Task description :: Take the line that has "Image resolution: width=451" and all the lines that come after it in the records, and write them out again exactly. Add no other line.

(Collected data entries)
::::

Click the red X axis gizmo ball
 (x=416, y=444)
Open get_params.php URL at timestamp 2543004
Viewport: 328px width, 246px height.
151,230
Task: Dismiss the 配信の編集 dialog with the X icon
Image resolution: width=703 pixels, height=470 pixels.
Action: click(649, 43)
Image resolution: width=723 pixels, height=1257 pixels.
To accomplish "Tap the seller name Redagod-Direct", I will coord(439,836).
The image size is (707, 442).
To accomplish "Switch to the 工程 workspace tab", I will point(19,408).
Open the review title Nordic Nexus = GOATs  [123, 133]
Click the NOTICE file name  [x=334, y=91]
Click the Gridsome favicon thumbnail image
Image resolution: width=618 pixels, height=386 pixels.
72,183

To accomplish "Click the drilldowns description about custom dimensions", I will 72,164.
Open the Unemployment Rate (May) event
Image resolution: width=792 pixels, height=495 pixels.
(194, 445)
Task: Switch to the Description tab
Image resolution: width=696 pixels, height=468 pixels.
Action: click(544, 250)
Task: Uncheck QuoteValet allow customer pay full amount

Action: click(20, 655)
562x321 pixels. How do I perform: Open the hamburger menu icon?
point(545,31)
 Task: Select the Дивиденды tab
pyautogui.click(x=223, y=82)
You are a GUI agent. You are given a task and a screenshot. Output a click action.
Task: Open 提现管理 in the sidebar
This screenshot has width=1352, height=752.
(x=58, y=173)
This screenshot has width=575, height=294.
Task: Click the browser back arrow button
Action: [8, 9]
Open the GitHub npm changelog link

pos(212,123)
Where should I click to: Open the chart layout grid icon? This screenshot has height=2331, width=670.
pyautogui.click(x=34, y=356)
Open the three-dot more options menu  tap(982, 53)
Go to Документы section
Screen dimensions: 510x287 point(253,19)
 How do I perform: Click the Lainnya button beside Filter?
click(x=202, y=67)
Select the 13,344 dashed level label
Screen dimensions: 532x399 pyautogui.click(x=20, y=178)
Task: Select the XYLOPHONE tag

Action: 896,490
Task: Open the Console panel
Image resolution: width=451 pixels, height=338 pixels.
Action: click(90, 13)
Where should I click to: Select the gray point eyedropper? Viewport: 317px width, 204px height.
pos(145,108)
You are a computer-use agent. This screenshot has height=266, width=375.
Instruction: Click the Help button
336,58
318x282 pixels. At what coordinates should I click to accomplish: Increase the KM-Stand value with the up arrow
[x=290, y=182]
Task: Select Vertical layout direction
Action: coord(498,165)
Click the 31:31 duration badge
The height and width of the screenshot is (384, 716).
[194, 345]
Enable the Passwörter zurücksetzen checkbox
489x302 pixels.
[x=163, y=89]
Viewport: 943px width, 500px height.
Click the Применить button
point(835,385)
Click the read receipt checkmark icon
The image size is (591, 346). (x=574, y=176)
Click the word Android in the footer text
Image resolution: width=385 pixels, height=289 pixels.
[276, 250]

::::

Written response ::
Image resolution: width=451 pixels, height=338 pixels.
Action: click(90, 13)
Where should I click to: Select the gray point eyedropper? Viewport: 317px width, 204px height.
pos(145,108)
You are a computer-use agent. This screenshot has height=266, width=375.
Instruction: Click the Help button
336,58
318x282 pixels. At what coordinates should I click to accomplish: Increase the KM-Stand value with the up arrow
[x=290, y=182]
Task: Select Vertical layout direction
Action: coord(498,165)
Click the 31:31 duration badge
The height and width of the screenshot is (384, 716).
[194, 345]
Enable the Passwörter zurücksetzen checkbox
489x302 pixels.
[x=163, y=89]
Viewport: 943px width, 500px height.
Click the Применить button
point(835,385)
Click the read receipt checkmark icon
The image size is (591, 346). (x=574, y=176)
Click the word Android in the footer text
Image resolution: width=385 pixels, height=289 pixels.
[276, 250]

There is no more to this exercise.